Exercise prompt
All lines from the one containing "Click the Ethereum" to the end of the material are to be given again exactly; leave out every line before it.

== Input data ==

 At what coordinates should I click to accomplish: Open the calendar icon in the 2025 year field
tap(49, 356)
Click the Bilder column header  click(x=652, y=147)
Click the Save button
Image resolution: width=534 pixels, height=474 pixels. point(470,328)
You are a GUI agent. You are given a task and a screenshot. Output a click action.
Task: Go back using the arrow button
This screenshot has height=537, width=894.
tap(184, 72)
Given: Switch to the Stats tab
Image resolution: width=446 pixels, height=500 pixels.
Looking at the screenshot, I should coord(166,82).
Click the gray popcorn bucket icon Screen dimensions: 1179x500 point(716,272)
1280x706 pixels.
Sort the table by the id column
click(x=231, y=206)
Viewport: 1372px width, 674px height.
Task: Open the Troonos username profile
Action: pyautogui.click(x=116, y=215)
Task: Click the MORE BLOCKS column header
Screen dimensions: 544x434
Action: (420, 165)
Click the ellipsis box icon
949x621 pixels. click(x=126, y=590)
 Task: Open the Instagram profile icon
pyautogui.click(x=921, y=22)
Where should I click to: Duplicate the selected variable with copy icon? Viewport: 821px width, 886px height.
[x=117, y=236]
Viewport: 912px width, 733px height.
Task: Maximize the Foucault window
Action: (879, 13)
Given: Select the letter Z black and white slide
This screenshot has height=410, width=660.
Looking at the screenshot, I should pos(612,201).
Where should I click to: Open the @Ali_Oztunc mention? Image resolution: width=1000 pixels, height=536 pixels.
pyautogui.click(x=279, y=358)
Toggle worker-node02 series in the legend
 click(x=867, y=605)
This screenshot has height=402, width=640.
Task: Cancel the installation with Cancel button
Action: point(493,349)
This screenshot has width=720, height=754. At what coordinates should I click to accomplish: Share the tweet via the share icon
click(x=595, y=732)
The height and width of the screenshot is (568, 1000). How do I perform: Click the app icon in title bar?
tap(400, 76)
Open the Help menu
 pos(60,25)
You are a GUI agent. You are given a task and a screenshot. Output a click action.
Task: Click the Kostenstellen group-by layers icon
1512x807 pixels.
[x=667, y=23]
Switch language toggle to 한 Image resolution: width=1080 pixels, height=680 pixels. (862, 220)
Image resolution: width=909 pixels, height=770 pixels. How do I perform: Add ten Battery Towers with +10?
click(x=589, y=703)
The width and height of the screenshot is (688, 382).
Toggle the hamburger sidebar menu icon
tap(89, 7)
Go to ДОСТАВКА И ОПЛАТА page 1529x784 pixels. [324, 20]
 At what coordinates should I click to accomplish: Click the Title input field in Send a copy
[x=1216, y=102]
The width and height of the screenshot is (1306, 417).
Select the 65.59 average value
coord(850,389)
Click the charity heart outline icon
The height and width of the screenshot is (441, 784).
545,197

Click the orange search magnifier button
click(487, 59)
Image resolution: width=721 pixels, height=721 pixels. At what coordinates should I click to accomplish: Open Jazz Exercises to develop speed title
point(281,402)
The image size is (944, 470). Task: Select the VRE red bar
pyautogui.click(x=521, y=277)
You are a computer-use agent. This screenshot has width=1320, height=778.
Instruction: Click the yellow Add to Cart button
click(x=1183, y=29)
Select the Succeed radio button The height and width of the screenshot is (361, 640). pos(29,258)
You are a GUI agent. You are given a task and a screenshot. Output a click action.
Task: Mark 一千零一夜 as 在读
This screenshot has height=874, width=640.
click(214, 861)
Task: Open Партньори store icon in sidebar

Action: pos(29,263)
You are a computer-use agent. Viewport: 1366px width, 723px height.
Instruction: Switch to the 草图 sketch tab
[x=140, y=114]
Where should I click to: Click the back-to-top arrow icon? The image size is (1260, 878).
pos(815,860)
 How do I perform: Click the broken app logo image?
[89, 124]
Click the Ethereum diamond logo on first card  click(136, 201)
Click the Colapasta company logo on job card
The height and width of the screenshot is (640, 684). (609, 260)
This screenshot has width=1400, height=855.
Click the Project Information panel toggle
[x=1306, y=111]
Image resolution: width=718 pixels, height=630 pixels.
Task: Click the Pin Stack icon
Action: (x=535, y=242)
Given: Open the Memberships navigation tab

===

Response
Click the Ethereum diamond logo on first card  click(136, 201)
Click the Colapasta company logo on job card
The height and width of the screenshot is (640, 684). (609, 260)
This screenshot has width=1400, height=855.
Click the Project Information panel toggle
[x=1306, y=111]
Image resolution: width=718 pixels, height=630 pixels.
Task: Click the Pin Stack icon
Action: (x=535, y=242)
Given: Open the Memberships navigation tab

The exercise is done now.